Exercise objective:
Look through the entries below for the string "Viewport", and copy each line where it is found.

[Provided data]

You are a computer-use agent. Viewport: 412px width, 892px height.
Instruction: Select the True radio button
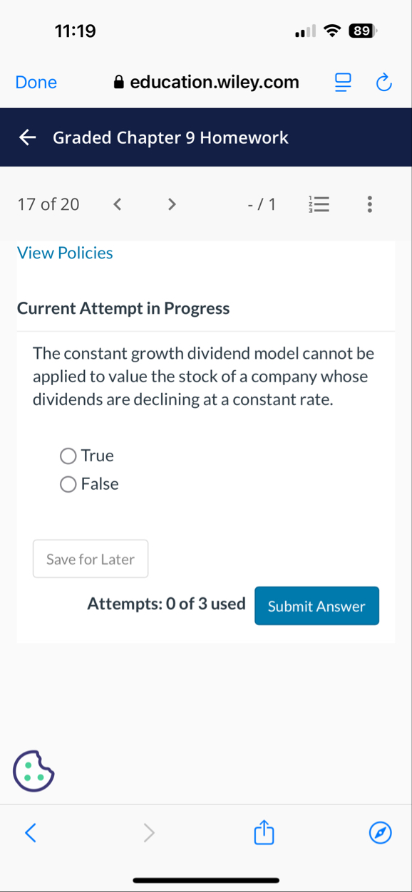click(x=68, y=456)
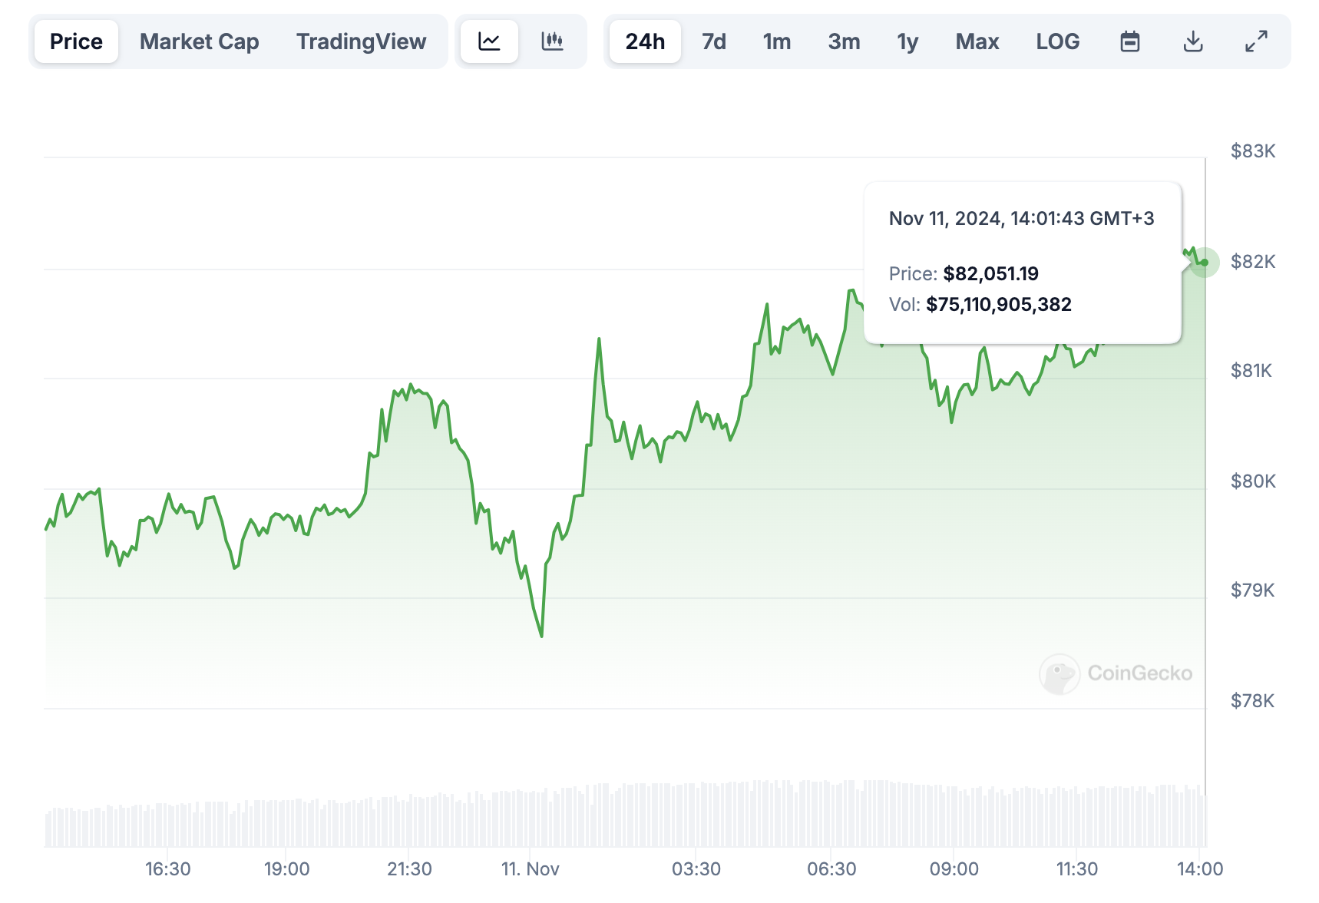
Task: Switch to the 7d time range
Action: [x=713, y=41]
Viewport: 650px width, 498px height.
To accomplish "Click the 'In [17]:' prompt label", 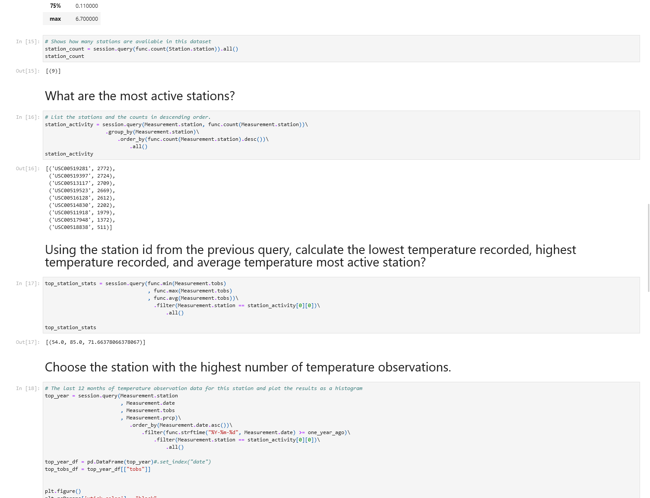I will pos(28,284).
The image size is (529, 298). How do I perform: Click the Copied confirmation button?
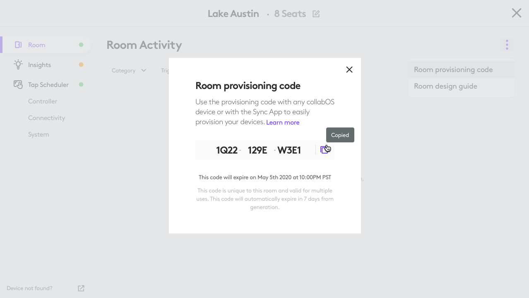(x=340, y=135)
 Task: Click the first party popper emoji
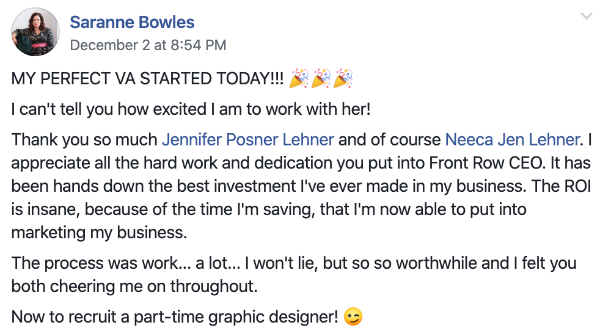coord(299,79)
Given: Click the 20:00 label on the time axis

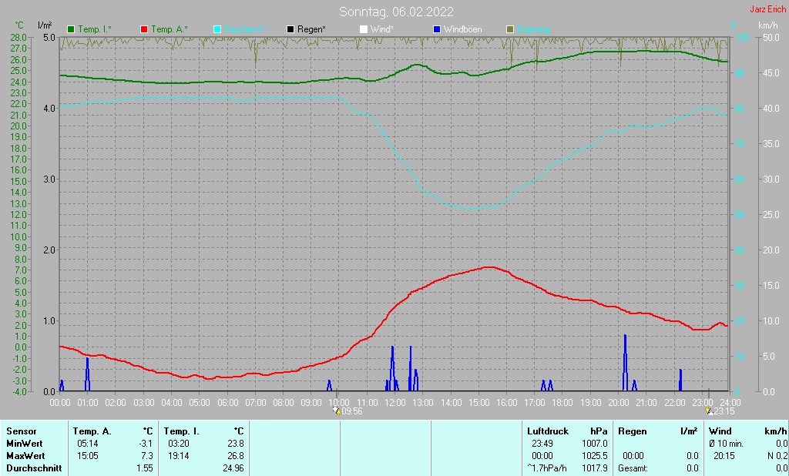Looking at the screenshot, I should [619, 402].
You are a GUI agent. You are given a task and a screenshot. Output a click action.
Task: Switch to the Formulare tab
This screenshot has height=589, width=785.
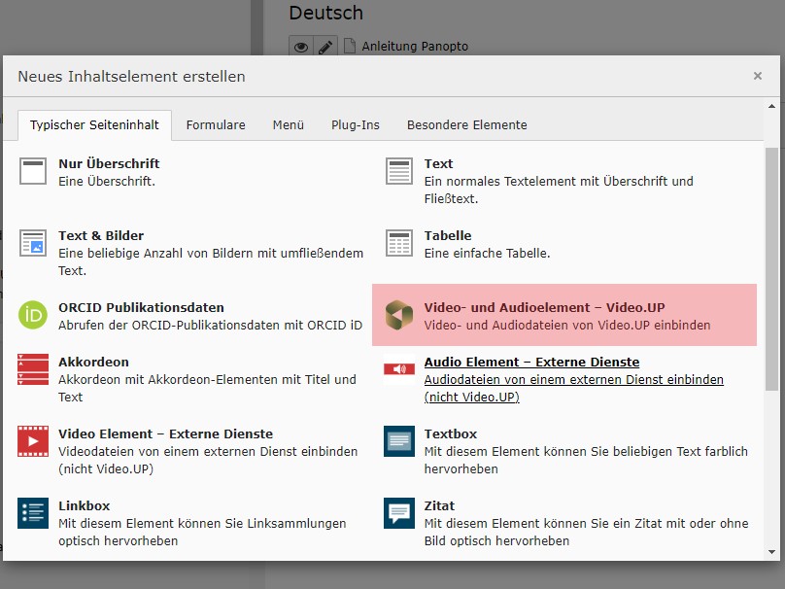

[/Provided data]

Answer to the exercise:
You are a computer-use agent. Viewport: 412px width, 892px height.
Viewport: 650px width, 498px height.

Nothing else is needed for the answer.